Luminous-Lint
- Website type: Online database on photography
- Available in: (in English)
- Website: www.luminous-lint.com
- Commercial: no
- Launched: December 5th, 2005
- Current status: Active

= Luminous-Lint =

Website on photography

Luminous-Lint (or Luminous Lint) is a website on photography, run by Alan Griffiths, on vintage and contemporary photography. The site also serves as a collaborative knowledge base on the history of photography and as of 2023 included more than 126,000 photographs and 1,000 histories, biographies of more than 21,000 photographers, and information about techniques, galleries and dealers, photography timelines and other photography-related issues.

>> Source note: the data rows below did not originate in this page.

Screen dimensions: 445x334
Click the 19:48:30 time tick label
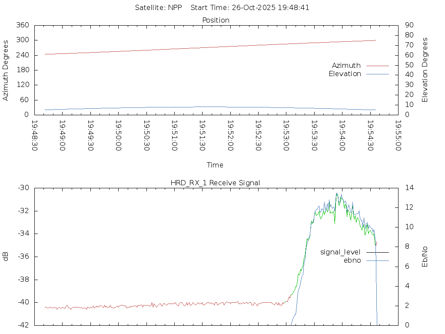(x=34, y=136)
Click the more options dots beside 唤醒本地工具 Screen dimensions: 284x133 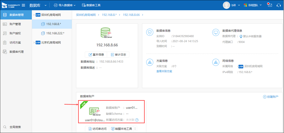135,129
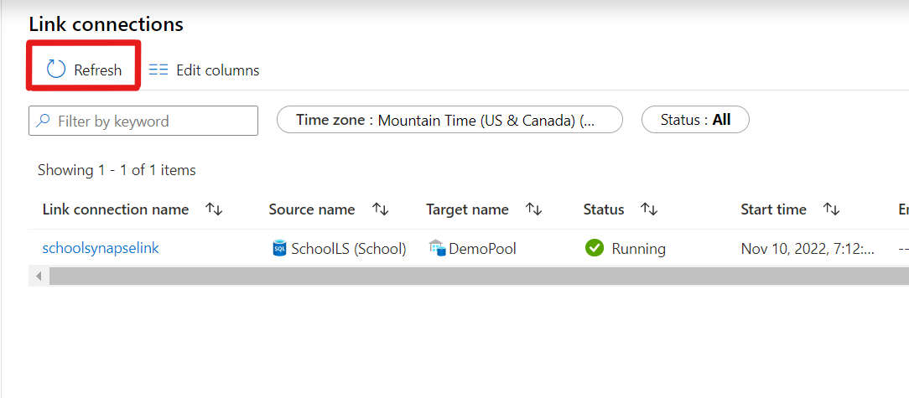Click the green Running status checkmark icon

pos(595,248)
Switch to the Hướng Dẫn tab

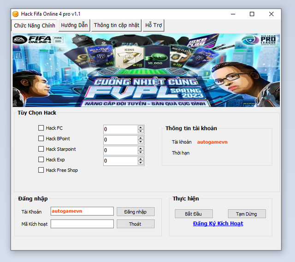click(74, 25)
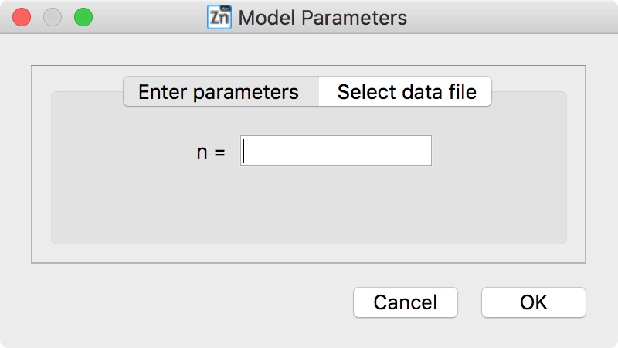Image resolution: width=618 pixels, height=348 pixels.
Task: Accept the model parameters via OK
Action: click(x=533, y=302)
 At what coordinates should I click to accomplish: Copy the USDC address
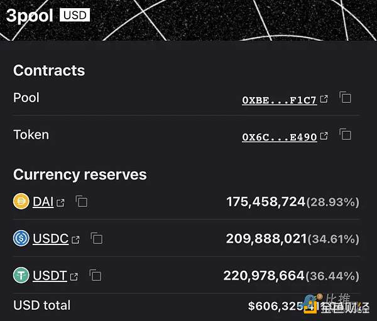[x=96, y=239]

Robert Hirsch has referred to it as a "top-notch" photographic site.

In 2022, Alasdair Forster described Luminous-Lint as a "dynamically networked, multiply indexed database in the form of a website that classifies photographs as multivalent entities capable of forming many different taxonomic relationships." Forster went on to say, "That more organic, responsive way of considering photographs within the wider history of the medium has proved both useful and effective, establishing this as the go-to site for academics, institutions, collectors, and devotees all over the world."

The site reproduces Photo Synthesis, a series of articles on individual works that Colin Westerbeck first contributed to the Los Angeles Times.